Overall, 22 English-language studies assessing benefits and harms of screening versus non-screening were identified. The results of a large randomised, controlled trial in China pointed to a reduced risk of HCC mortality in patients who underwent regular ultrasound screening, with a rate ratio of 0.63. But the current study researchers note major methodological flaws, including a lack of baseline patient information and weak methods used to ascertain death from HCC.
A second screening trial of patients with hepatitis B did not show a benefit for alpha-fetoprotein screening with regard to HCC mortality, and again the study had flaws, including poor uptake of testing and potential for bias.
Two trials assessed ultrasound screening intervals. The first showed that patients with hepatitis B or C who were screened every 4 months were more likely to be diagnosed with very early stage HCC than those screened at 12-month intervals, but that frequent screening had no impact on survival. The second study found similar rates of HCC diagnosis and all-cause mortality in patients screened at 3- and 6-month intervals.
The researchers also reviewed 18 observational studies comparing the survival of patients whose HCC was detected by ultrasound or alpha-fetoprotein screening and those whose cancer was identified by other means.
Screen-detected HCC was generally diagnosed at an earlier stage than HCC diagnosed incidentally or by symptoms, and screened patients were more likely to receive potentially curative treatment and to have a longer survival time, Devan Kansagara and co-authors report.

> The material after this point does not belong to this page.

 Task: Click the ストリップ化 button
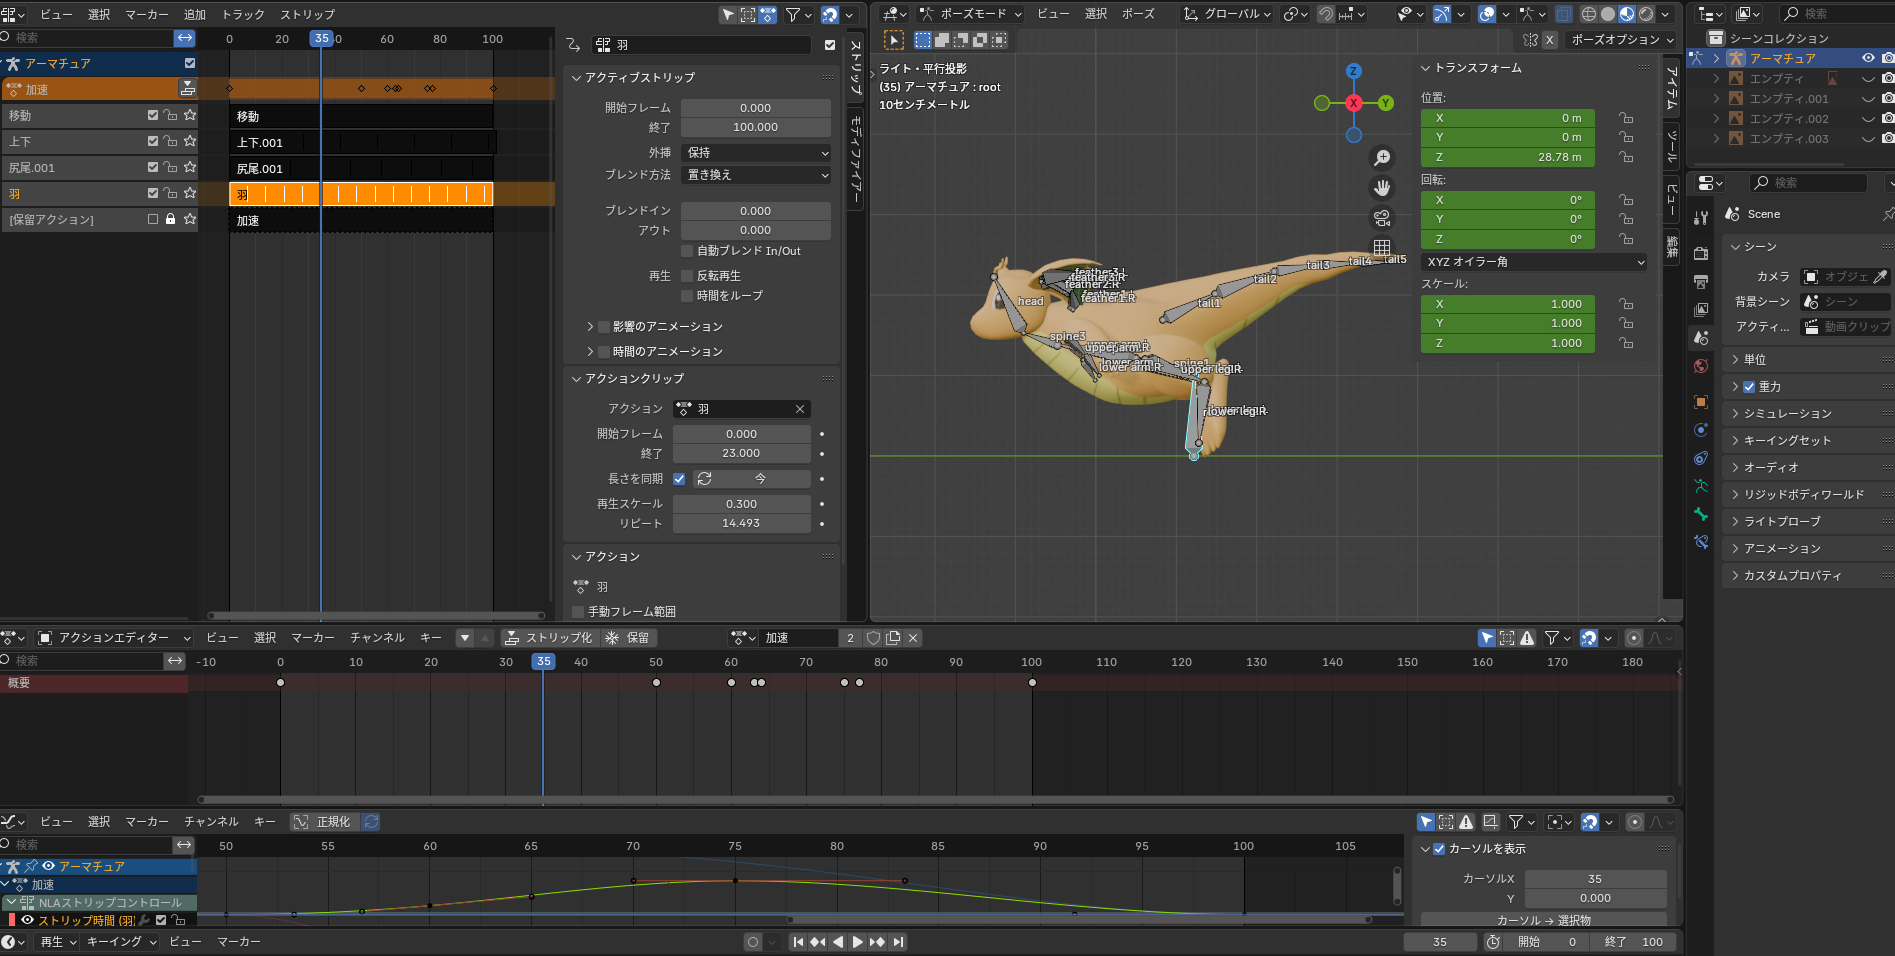pos(549,638)
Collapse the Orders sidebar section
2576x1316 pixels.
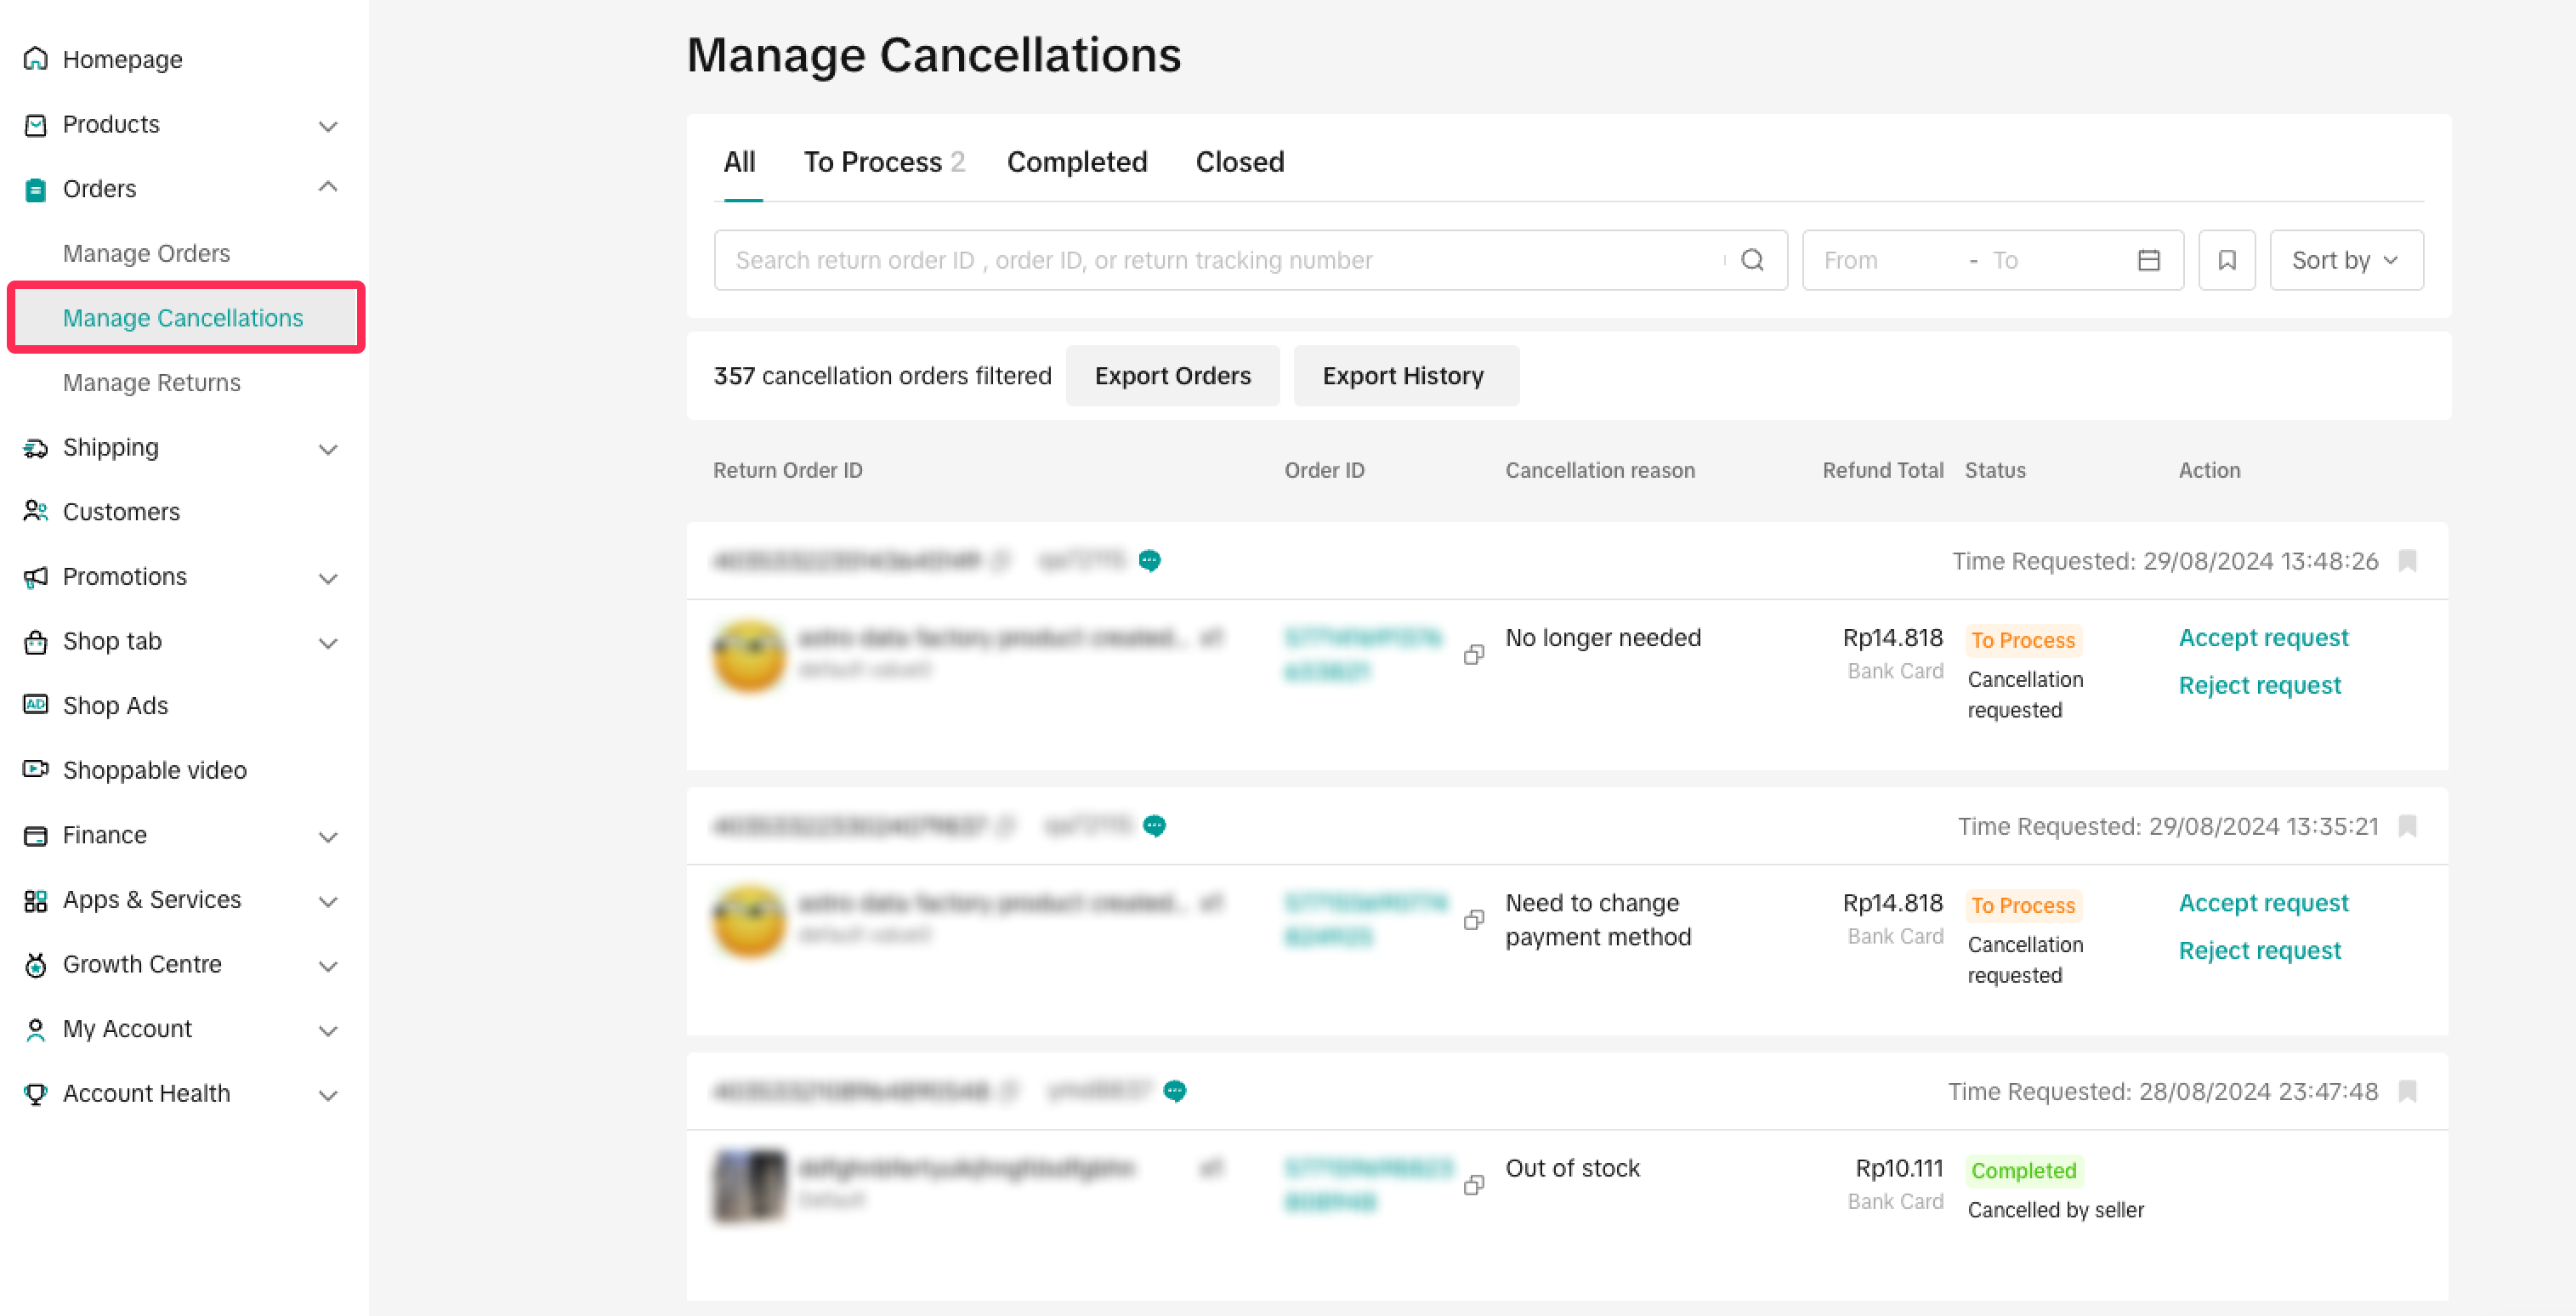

However, they note that most reports were single-centre, retrospective studies with a risk of selection bias and no comprehensive assessment of mortality outcomes, as well as a significant potential for length- and lead-time bias. And survival benefits were lost in three of the five studies that attempted to adjust for lead-time bias.
Finally, none of the studies reviewed reported direct harms of screening for HCC or the psychological impact of screening on patients.
“In conclusion, there is very-low-strength evidence from which to draw conclusions about the effects of HCC screening on mortality in high-risk patients with chronic liver disease”, the researchers write.
In an accompanying editorial, David Atkins, from the Department of Veterans Affairs in Washington D.C., USA, and co-authors say that in the absence of stronger evidence, screening programmes should not be initiated or expanded. But they emphasise that the “range of uncertainty includes a clinically important benefit of screening.”
“Screening has a much greater potential to produce benefits exceeding harms in the highest-risk patients, such as those with hepatitis C and cirrhosis, than in the general population”, the commentators add.
“It is appropriate to allow clinicians caring for these patients to continue to offer screening, but offers should be targeted to those who are good candidates for treatment and should include a shared decision-making approach that explicitly acknowledges the limitations of the evidence.”